A indústria não pode estar ligada a uma área que tem como prioridades o aumento de receitas e a redução de despesas, apontou o presidente da CNI, Robson Andrade

Lorenna Rodrigues, O Estado de S.Paulo

22 Outubro 2018 | 17h45

BRASÍLIA - A Confederação Nacional da Indústria (CNI) criticou a proposta do candidato à presidência Jair Bolsonaro (PSL) de unificar o ministério da Indústria, Comércio Exterior e Serviços com os da Fazenda e do Planejamento. A promessa consta do programa de campanha do candidato.

Em nota, a confederação defendeu que o Mdic seja "forte e independente" e disse que a possível extinção do ministério preocupa o setor industrial. 

"A indústria não pode estar ligada a uma área que tem como prioridades o aumento de receitas e a redução de despesas. Os ministérios da Fazenda e do Planejamento desempenham papéis específicos. Quem vai defender as políticas industriais?", questiona, na nota, o presidente da CNI, Robson Andrade.

Recentemente, representantes da indústria automotiva se queixaram de que a campanha de Bolsonaro tem conversado mais com mercado do que com o setor produtivo.
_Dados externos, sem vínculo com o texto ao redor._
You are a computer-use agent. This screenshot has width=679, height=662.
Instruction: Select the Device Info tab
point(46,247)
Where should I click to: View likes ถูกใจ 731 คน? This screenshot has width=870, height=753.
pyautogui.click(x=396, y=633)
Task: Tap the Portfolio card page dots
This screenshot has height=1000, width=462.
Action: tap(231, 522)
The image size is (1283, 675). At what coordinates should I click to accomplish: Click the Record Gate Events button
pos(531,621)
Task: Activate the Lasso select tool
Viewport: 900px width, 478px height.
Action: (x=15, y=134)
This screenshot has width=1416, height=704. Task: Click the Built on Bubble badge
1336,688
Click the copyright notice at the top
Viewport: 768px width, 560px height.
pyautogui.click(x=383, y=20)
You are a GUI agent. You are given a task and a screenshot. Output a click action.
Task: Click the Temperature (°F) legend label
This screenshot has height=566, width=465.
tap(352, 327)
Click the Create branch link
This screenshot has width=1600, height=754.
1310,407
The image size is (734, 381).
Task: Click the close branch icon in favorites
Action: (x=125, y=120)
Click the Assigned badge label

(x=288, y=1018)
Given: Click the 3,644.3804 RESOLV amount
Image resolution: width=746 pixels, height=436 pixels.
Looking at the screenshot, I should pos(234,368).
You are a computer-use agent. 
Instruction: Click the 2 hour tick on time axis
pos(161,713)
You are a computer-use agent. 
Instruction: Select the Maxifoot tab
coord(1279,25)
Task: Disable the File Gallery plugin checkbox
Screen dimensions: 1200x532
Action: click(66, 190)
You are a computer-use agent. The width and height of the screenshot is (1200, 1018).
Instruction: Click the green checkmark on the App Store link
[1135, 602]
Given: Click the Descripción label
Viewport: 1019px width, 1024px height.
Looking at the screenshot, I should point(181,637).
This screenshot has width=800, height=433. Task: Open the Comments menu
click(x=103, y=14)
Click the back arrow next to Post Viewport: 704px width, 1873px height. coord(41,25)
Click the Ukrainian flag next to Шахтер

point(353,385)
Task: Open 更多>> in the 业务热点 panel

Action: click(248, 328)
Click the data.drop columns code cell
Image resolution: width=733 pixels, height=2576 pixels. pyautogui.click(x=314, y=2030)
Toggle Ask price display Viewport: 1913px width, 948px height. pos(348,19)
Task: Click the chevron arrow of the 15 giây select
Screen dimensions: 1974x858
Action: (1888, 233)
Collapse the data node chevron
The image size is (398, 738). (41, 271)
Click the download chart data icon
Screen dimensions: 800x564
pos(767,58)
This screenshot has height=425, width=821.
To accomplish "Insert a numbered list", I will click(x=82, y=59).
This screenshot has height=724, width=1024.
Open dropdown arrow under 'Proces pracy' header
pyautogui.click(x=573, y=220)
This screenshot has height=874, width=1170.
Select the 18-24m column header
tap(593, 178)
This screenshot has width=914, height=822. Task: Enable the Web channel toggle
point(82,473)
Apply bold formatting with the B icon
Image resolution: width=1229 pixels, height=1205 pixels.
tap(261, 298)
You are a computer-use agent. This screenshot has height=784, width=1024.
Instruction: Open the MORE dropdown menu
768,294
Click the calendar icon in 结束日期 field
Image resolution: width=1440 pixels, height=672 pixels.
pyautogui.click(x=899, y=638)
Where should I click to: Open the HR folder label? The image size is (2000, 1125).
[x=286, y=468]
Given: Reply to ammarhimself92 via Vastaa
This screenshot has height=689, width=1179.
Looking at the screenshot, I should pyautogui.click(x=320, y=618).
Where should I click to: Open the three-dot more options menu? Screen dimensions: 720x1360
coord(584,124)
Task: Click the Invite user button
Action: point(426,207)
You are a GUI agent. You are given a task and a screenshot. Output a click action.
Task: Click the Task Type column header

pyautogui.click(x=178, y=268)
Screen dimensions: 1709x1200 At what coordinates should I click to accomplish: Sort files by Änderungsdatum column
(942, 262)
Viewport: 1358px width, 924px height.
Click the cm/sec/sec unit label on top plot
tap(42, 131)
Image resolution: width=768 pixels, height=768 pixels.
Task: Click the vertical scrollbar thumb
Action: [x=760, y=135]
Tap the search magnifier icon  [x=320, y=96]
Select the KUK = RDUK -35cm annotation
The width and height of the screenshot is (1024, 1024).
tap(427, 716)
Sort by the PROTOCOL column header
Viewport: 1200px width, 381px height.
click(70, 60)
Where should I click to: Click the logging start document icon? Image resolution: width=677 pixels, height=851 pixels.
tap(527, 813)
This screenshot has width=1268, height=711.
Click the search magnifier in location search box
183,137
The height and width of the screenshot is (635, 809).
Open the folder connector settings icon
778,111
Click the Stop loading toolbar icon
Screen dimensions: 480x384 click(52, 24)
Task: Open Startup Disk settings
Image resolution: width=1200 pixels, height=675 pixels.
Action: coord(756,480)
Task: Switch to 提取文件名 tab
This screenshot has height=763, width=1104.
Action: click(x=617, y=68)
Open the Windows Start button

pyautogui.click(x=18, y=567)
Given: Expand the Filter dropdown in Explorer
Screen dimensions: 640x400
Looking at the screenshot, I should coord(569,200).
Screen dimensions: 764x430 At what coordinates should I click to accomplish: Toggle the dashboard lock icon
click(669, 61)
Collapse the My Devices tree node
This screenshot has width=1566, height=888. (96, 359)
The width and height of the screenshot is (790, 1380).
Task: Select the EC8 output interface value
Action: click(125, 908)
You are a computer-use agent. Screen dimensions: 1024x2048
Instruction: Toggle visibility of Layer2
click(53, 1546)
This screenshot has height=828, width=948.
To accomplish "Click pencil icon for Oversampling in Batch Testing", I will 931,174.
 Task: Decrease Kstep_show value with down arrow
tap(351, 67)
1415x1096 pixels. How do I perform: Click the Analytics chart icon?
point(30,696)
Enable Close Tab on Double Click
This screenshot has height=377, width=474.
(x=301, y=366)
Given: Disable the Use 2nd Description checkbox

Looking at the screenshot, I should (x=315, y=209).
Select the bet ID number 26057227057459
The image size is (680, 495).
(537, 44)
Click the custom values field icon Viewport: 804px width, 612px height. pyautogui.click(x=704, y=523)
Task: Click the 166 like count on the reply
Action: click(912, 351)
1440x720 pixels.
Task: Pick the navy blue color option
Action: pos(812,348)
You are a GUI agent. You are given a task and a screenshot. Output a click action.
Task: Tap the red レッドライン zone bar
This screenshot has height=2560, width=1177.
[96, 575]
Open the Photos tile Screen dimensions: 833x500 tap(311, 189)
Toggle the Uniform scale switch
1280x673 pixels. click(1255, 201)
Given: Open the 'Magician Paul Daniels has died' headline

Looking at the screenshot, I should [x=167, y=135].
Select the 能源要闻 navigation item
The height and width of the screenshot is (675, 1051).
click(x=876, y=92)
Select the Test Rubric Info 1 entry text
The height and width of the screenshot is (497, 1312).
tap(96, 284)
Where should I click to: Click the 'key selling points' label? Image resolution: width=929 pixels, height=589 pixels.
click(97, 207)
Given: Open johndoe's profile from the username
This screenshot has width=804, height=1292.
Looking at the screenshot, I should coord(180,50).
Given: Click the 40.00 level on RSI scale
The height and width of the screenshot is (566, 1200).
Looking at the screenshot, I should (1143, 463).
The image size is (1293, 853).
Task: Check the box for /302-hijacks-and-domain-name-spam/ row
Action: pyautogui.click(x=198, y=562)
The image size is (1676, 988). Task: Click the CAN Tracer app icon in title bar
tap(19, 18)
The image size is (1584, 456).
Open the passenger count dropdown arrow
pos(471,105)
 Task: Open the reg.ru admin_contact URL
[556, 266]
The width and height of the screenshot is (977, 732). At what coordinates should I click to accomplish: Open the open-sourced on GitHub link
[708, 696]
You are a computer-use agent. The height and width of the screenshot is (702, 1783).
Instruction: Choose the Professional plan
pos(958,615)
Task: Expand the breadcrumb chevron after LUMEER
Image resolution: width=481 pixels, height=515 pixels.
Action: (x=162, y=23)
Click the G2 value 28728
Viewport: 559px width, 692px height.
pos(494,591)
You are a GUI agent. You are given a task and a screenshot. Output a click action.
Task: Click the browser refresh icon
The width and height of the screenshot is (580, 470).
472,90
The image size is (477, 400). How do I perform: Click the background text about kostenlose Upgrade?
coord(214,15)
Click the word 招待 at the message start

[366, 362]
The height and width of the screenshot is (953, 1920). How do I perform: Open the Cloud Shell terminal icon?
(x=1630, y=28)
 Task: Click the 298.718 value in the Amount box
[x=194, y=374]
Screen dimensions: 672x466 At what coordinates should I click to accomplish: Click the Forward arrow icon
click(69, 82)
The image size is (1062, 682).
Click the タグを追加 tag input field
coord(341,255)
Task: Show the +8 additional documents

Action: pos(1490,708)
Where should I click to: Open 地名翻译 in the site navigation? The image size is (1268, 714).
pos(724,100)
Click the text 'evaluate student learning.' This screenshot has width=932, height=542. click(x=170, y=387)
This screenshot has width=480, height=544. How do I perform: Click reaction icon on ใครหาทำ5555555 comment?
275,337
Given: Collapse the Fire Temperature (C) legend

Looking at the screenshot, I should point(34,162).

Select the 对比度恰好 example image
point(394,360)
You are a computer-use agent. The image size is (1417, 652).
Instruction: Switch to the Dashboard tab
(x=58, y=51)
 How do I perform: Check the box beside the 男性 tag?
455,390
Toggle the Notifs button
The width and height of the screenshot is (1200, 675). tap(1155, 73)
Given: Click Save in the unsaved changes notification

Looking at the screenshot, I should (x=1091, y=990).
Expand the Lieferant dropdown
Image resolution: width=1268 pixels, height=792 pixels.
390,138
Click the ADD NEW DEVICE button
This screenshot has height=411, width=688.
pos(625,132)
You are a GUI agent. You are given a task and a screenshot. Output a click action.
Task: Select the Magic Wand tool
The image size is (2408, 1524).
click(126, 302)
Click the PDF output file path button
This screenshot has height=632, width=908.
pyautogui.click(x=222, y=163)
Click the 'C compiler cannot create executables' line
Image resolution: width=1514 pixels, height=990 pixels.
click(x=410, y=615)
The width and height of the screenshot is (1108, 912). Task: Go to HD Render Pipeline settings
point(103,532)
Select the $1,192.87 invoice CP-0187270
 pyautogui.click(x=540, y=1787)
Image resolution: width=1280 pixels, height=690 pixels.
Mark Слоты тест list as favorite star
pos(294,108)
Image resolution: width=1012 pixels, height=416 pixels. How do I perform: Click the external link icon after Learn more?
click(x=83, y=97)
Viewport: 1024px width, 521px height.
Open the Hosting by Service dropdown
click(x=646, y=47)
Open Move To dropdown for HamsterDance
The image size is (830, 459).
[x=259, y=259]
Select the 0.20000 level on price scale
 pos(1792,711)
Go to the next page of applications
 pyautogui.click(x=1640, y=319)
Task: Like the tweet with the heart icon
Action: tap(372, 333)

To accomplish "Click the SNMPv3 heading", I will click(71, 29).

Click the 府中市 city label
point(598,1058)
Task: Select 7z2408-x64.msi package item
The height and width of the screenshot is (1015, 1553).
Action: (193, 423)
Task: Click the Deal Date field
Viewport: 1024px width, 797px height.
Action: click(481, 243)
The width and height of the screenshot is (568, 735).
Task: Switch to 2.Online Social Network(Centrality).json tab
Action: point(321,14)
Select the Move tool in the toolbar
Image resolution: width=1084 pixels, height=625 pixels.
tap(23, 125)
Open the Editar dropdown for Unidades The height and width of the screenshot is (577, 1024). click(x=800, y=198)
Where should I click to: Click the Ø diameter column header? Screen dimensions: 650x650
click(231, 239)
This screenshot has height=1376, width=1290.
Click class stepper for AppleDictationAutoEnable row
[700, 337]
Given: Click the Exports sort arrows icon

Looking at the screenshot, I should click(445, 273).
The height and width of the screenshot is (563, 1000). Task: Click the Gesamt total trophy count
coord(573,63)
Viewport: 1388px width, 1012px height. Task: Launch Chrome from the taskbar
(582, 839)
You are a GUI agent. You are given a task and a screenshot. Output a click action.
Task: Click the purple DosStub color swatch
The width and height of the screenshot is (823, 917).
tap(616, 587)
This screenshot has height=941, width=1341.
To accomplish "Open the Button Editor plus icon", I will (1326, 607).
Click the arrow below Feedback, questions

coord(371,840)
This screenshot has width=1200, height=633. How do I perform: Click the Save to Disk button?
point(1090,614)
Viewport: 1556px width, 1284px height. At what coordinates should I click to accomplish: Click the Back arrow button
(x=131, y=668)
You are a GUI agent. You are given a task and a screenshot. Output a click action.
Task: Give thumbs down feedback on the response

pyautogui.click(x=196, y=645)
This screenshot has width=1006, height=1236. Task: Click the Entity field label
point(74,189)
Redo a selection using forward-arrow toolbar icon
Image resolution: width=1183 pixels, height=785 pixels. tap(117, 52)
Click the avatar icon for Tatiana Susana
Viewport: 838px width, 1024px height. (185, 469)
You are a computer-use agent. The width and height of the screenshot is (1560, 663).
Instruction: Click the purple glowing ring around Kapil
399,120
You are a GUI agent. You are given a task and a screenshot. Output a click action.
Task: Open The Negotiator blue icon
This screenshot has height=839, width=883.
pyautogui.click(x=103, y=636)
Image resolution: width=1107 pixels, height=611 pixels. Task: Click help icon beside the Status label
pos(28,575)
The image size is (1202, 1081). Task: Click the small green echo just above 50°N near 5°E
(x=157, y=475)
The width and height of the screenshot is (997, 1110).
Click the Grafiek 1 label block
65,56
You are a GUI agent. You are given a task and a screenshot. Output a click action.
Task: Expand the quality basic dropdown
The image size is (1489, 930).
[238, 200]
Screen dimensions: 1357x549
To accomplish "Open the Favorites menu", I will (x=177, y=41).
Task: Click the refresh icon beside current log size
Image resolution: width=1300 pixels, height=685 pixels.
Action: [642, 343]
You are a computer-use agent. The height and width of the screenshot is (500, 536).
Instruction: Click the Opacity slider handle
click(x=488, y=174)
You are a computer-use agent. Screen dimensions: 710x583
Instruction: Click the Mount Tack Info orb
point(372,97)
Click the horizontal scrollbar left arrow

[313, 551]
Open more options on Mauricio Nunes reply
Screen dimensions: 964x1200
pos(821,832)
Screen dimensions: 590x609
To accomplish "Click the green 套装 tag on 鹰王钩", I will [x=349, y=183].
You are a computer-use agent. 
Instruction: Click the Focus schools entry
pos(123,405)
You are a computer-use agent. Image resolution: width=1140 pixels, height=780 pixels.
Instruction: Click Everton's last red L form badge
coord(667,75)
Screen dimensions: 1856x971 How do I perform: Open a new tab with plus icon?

A CNI também criticou uma possível redução unilateral de tarifas de importação. A redução de tarifas também é uma proposta de Bolsonaro. Em nota, a entidade defendeu que a abertura comercial é importante para uma integração do Brasil ao mercado internacional, mas que isso deve ser realizado por meio de acordos comerciais.

A avaliação é que uma redução unilateral de tarifas de importação não garante que o Brasil passe a acessar outros mercados e aumenta a concorrência dentro do mercado brasileiro em um momento de baixo crescimento e alto desemprego.

"Sem criar condições internas para a competitividade das empresas brasileiras lá fora, ou para concorrer com produtos importados que venham de economias com melhor ambiente de negócios, a redução unilateral de tarifas pode destruir o que existe aqui dentro", afirma Andrade.

Na nota, o presidente defendeu que, com a negociação de acordos comerciais, o Brasil consegue também assegurar a abertura de seus mercados de exportação, uma vez que os acordos garantem a reciprocidade.

Ele lembra ainda que os acordos têm que ser aprovados pelo Congresso Nacional, o que legitima e confere segurança jurídica. Entre os acordos comerciais em negociação, a CNI defende a conclusão dos acordos com a União Europeia, México, Associação Europeia de Livre Comércio (EFTA) e Canadá, além do início do diálogo com países como Estados Unidos e Japão.